Letztes Kapitel für Wolfner Mühle

Die Anwesen im Wald von Crottendorf ist eines von vielen kulturhistorischen Bauwerken im Erzgebirge, die dem Untergang geweiht sind. Der Eigentümer, der das Gebäude 2005 kaufte, hat inzwischen aufgegeben.

Crottendorf.

Unweit von Crottendorf dämmert ein bedeutendes Baudenkmal des Erzgebirges seinem unrühmlichen Ende entgegen. Jahrhunderte gingen unzählige Menschen in der Wolfner Mühle ein und aus. Waren es im 16. Jahrhundert Arbeiter der damaligen Brettmühle, also eines Sägewerkes, so fielen im 30-jährigen Krieg die Schweden ein, die das Gebäude bis auf die Grundmauern niederbrannten. In dem Nachfolgebau wurde im 19. Jahrhundert eine Holzschleiferei und Papierfabrik eingerichtet. Ein paar Jahre später schallte Kneipenlärm durch das Gebäude im Tal der Großen Mittweida, denn inzwischen war die Wolfner Mühle eine Schankwirtschaft. Auch dieses Gebäude brannte Anfang des 20. Jahrhunderts nieder. An der gleichen Stelle wurde danach ein massiver Steinbau errichtet, der in den folgenden Jahrzehnten als Christliches Erholungsheim, als Sommerfrische und bis 1990 als Kur- und Gewerkschafts-Heim genutzt wurde. Seit der Wende stand das Gebäude leer. Wie ein Besuch vor Ort zeigt, ist das Haus nicht mehr zu retten. Das einst prächtige Gebäude ist nur noch ein Schatten seiner selbst. Fenster und Türen sind eingeschlagen, das Dach zusammengefallen, Brandmale an den Mauern. Das endgültige Aus brachte der Teilabriss, des an der Straße gelegenen Gebäudetraktes, da Gebäudeteile der Wolfner Mühle auf die Straße zu fallen drohten.

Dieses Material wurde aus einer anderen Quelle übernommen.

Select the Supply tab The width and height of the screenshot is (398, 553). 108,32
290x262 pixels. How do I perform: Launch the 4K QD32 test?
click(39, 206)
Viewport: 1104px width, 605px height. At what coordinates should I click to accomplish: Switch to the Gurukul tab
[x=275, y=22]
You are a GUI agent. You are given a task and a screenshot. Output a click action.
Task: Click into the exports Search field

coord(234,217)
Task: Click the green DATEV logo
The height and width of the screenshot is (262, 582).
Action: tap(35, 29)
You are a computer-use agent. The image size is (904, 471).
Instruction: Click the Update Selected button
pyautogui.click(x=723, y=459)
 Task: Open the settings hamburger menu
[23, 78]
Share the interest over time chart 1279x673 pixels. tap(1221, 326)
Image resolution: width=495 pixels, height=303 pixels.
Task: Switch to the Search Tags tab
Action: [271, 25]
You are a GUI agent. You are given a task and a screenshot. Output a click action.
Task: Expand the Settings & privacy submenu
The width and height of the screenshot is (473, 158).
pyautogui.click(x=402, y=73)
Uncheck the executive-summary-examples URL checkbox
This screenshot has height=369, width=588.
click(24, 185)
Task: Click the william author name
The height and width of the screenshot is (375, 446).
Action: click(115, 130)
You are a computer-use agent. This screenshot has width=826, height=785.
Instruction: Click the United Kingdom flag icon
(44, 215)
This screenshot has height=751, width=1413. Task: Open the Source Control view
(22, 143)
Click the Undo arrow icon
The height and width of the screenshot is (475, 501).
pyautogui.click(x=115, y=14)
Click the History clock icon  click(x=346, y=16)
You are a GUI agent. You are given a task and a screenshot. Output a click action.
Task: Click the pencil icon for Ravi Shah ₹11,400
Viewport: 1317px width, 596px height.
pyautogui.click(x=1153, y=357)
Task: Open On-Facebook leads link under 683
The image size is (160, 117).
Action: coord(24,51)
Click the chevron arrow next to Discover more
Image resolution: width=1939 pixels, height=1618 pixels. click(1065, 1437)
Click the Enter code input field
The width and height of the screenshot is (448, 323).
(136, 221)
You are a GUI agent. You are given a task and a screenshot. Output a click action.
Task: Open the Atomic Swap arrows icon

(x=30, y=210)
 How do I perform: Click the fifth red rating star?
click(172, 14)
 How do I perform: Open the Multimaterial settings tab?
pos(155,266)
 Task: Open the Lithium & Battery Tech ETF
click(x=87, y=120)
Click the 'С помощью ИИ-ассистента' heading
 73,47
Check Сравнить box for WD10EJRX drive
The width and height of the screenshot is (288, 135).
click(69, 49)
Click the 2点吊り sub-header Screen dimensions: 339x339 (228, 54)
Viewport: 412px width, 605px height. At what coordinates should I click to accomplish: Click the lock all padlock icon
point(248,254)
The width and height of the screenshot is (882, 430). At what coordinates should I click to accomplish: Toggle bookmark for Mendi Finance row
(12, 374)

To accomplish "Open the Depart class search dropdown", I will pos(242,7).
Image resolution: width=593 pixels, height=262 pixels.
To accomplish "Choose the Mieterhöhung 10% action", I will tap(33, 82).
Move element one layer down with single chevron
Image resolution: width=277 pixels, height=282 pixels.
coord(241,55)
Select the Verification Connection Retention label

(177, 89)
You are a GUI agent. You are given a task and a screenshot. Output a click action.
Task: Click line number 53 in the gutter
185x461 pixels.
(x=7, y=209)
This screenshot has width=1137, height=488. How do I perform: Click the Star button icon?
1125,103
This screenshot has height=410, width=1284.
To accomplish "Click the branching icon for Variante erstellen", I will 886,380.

"Ich habe mit dem Kapitel Wolfner Mühle abgeschlossen", sagt Andreas Schick deprimiert. Der Unternehmer aus Bernsbach hatte die Wolfner Mühle samt 35.000 Quadratmeter Wald und Wiese 2001 von der Treuhand gekauft. "Das Haus war in einem guten Zustand. Die Fenster und Türen waren ganz, das Dach dicht. Ich wollte mir dort so etwas wie meinen Alterssitz schaffen. Aber daraus ist ja nun nichts geworden", zieht er ernüchtert Bilanz. Dabei waren Schiecks Pläne groß. Der 65-Jährige wollte das Haus von Grund auf sanieren, einen kleinen Teich anlegen und Forellen züchten. Doch schon am Forellenteich scheiterte er. Er bekam keine wasserrechtliche Erlaubnis vom Landratsamt. Noch schwieriger gestaltete sich die Sicherung des abgelegenen Gebäudes. "Die Leute haben hier ihren Müll abgeladen und Jugendliche haben randaliert", so Schick. Zwar hatte er das Objekt mit einem Zaun und stabilen Stahltüren gesichert, aber vergebens. "Alles wurde geklaut, sogar die Gitter an den Fenstern haben sie mitgenommen."

Die Polizei habe am Anfang noch ein paar Täter ausfindig gemacht, sagt Schieck. Später sei der Aufklärungswille erlahmt. Dass das Gebäude dadurch immer mehr verwahrloste, konnte Schieck laut eigener Aussage nicht verhindern. 2005 gab er seine Baupläne auf, mit der Folge, dass das Haus völlig sich selbst überlassen wurde. Zwei Brände hintereinander im Jahr 2015 gaben der Immobilie schließlich den Rest. "Ich plane hier nichts mehr, irgendwann gibt man auf", sagt Schieck. Ein Abriss der Wolfner Mühle ist ihm zu teuer. Schon der Teilabriss samt Entsorgung habe einen mittleren fünfstelligen Betrag gekostet. Angeblich hat Schieck Kaufinteressenten für das Grundstück samt Ruine. Eigentlich findet er die Ecke immer noch schön, wenn nur dieser Schandfleck nicht wäre. "Aber den gönne ich den Leuten, die ihn erst dazu gemacht haben." Schieck hat sich inzwischen ein Ferienhaus auf der Insel Usedom gebaut. Mit der Immobile im Tal der Großen Mittweida ist er fertig.